- YOUR TASK: Pull out every line below that holds the word "will".

= Beginning of Section =

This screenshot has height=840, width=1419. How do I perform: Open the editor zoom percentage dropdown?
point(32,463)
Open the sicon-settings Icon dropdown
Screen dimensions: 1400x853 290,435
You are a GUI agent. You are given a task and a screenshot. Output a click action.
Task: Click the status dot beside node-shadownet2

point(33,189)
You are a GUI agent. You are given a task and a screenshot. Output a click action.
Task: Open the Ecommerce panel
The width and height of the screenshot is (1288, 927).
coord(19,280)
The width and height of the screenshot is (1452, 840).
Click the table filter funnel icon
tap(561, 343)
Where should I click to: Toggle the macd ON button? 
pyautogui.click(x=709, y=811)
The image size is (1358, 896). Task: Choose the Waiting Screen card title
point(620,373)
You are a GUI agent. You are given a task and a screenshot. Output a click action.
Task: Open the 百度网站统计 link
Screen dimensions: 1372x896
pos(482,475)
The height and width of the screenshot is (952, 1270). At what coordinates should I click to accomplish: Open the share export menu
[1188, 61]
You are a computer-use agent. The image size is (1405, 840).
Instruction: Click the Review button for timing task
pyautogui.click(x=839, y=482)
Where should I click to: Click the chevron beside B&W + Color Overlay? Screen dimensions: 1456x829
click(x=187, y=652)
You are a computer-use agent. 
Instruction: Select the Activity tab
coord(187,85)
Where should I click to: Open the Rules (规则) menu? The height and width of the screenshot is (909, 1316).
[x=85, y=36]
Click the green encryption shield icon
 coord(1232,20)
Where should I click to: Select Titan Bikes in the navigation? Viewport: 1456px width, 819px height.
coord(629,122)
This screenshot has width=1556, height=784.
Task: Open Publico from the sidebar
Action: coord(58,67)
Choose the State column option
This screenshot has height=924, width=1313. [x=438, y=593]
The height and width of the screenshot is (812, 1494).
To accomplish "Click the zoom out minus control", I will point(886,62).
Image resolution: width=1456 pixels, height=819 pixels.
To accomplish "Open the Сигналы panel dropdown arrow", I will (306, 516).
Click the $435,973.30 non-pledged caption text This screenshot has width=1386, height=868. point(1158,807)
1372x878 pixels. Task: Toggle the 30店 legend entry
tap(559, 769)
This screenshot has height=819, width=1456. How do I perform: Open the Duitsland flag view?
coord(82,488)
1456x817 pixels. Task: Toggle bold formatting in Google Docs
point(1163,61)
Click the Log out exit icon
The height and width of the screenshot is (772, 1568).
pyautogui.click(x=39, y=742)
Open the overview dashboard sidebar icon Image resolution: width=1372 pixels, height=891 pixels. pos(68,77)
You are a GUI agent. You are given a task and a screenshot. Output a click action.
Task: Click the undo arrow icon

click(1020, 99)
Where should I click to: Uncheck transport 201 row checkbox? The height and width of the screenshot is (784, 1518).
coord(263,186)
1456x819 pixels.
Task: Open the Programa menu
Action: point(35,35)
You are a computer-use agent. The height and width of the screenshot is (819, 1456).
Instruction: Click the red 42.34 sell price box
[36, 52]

= End of Section =

- TASK RESULT:
To accomplish "Click the zoom out minus control", I will point(886,62).
To accomplish "Open the Сигналы panel dropdown arrow", I will (306, 516).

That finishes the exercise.